* Data to process *

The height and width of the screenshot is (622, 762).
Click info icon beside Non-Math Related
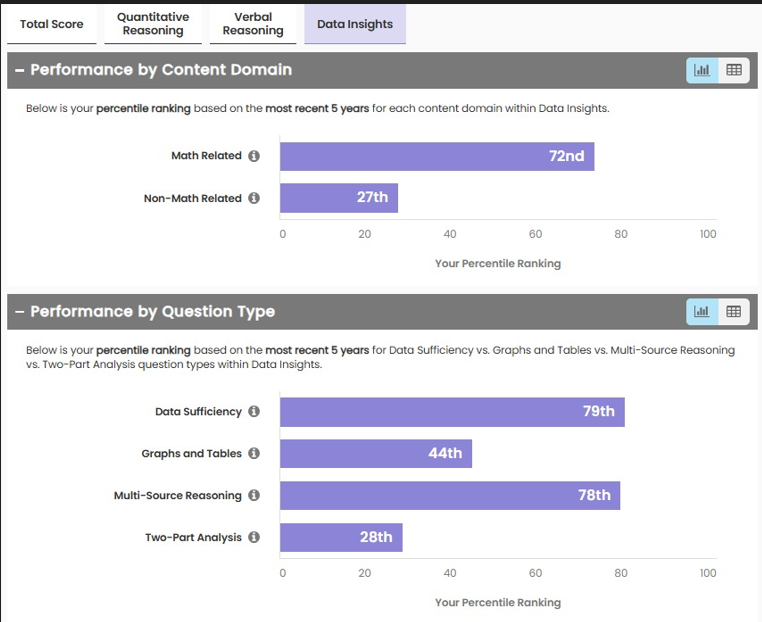click(254, 198)
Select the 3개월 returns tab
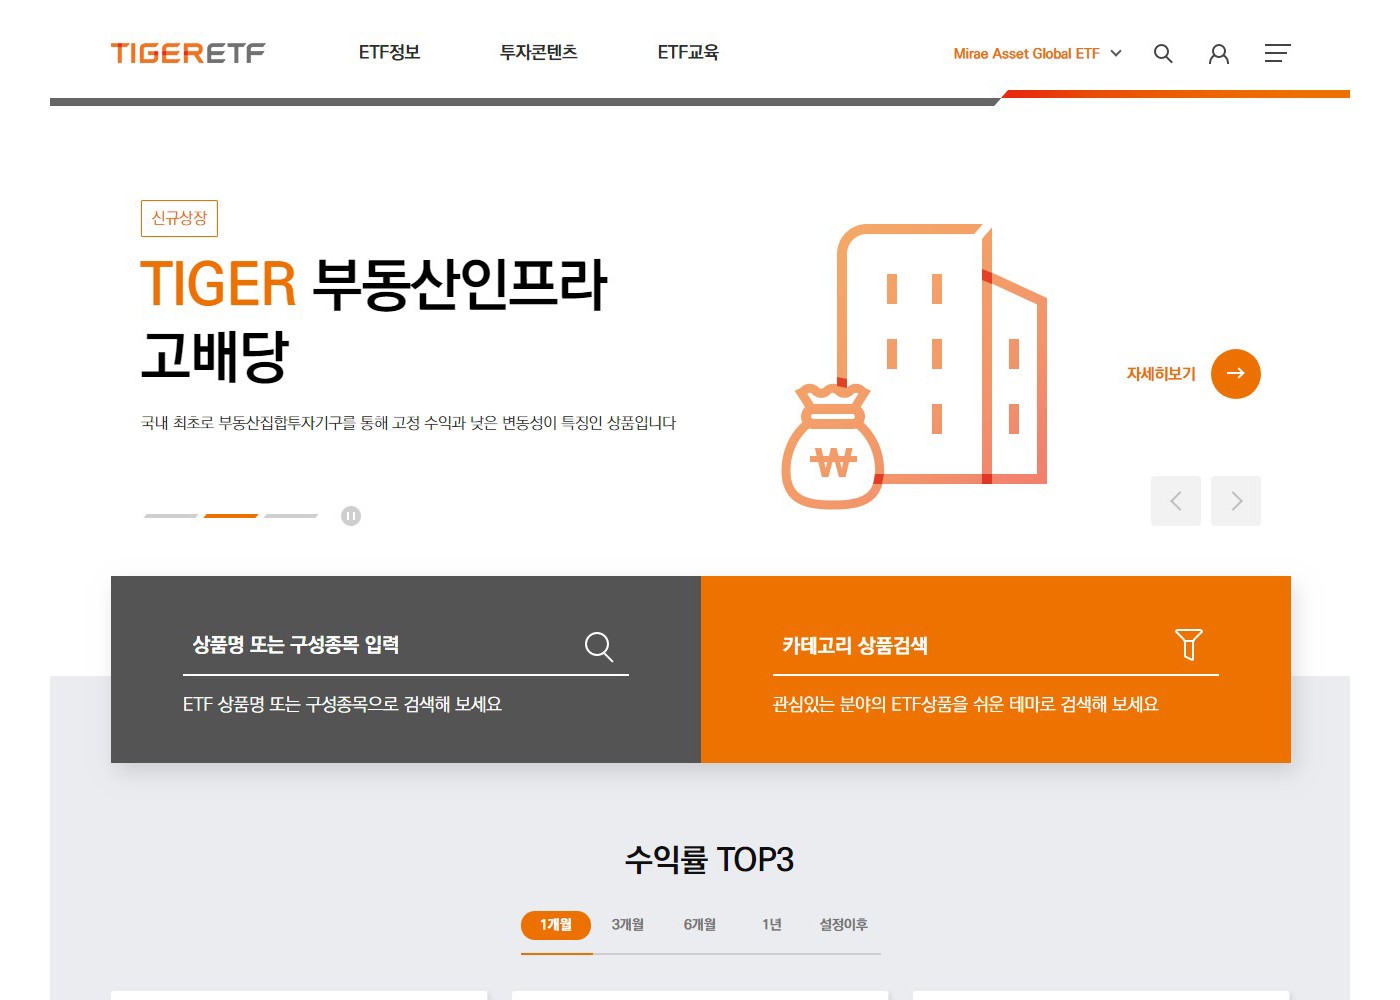The height and width of the screenshot is (1000, 1400). [x=628, y=925]
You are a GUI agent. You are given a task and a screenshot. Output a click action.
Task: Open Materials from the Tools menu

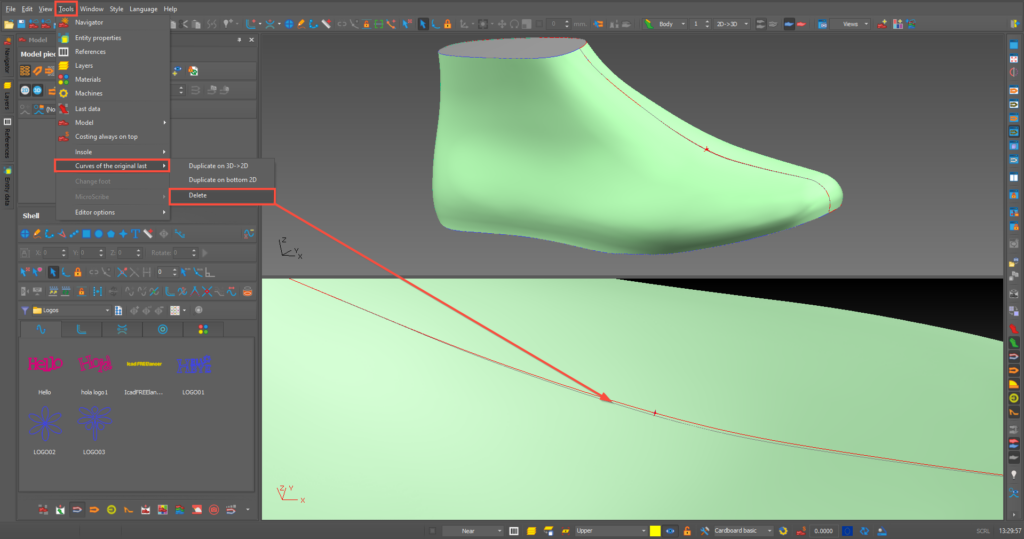point(88,79)
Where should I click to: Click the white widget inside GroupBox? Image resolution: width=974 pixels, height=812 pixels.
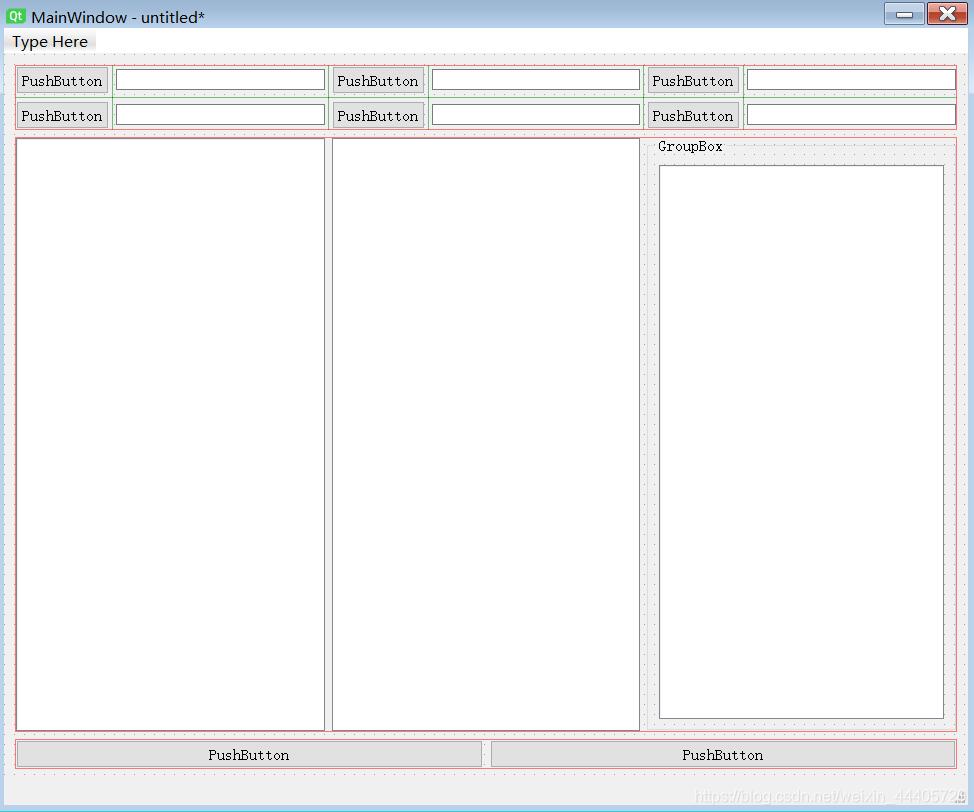pyautogui.click(x=801, y=441)
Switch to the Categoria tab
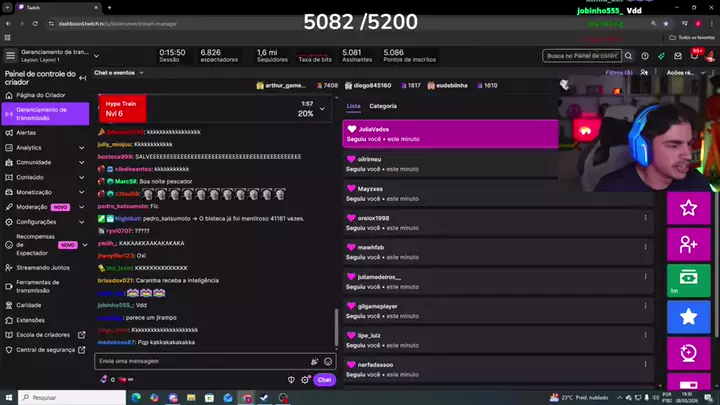720x405 pixels. 382,106
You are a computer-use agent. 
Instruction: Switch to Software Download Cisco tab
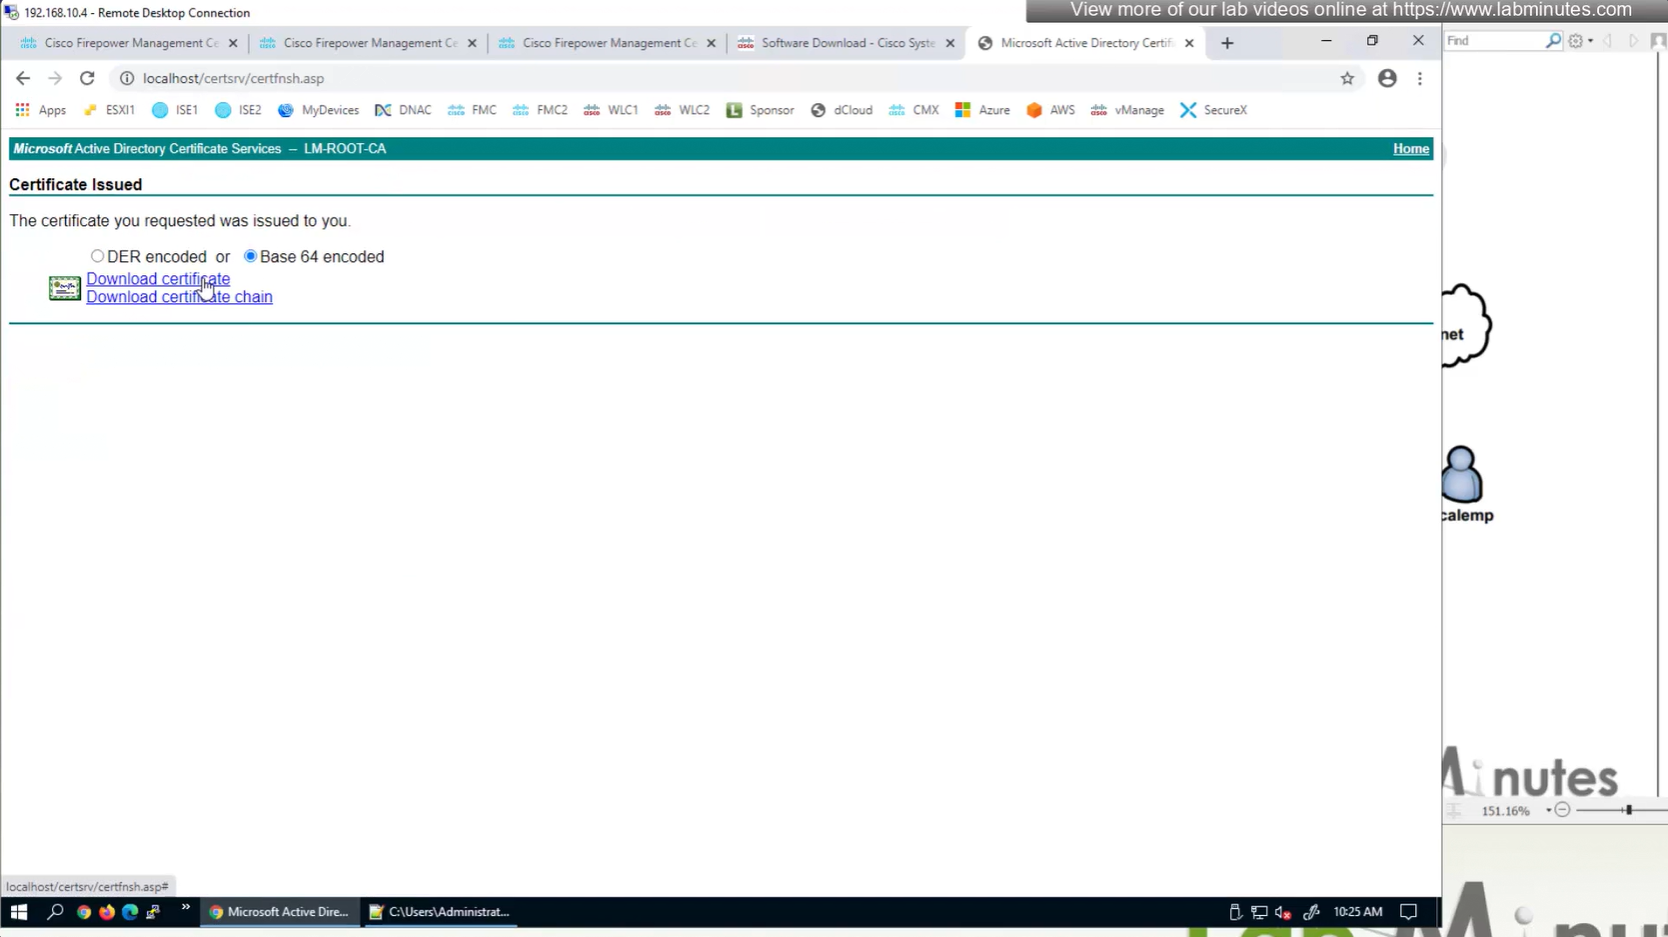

* Goal of the exercise *
When you reach the line containing "You are a GUI" in the listing above, reproduce it and every line after it through the last, exactly; omit the pictures.

* Task result *
You are a GUI agent. You are given a task and a screenshot. Output a click action.
Task: Open Materials from the Tools menu

point(88,79)
Where should I click to: Click the white widget inside GroupBox? Image resolution: width=974 pixels, height=812 pixels.
pyautogui.click(x=801, y=441)
Switch to the Categoria tab
720x405 pixels. 382,106
You are a computer-use agent. 
Instruction: Switch to Software Download Cisco tab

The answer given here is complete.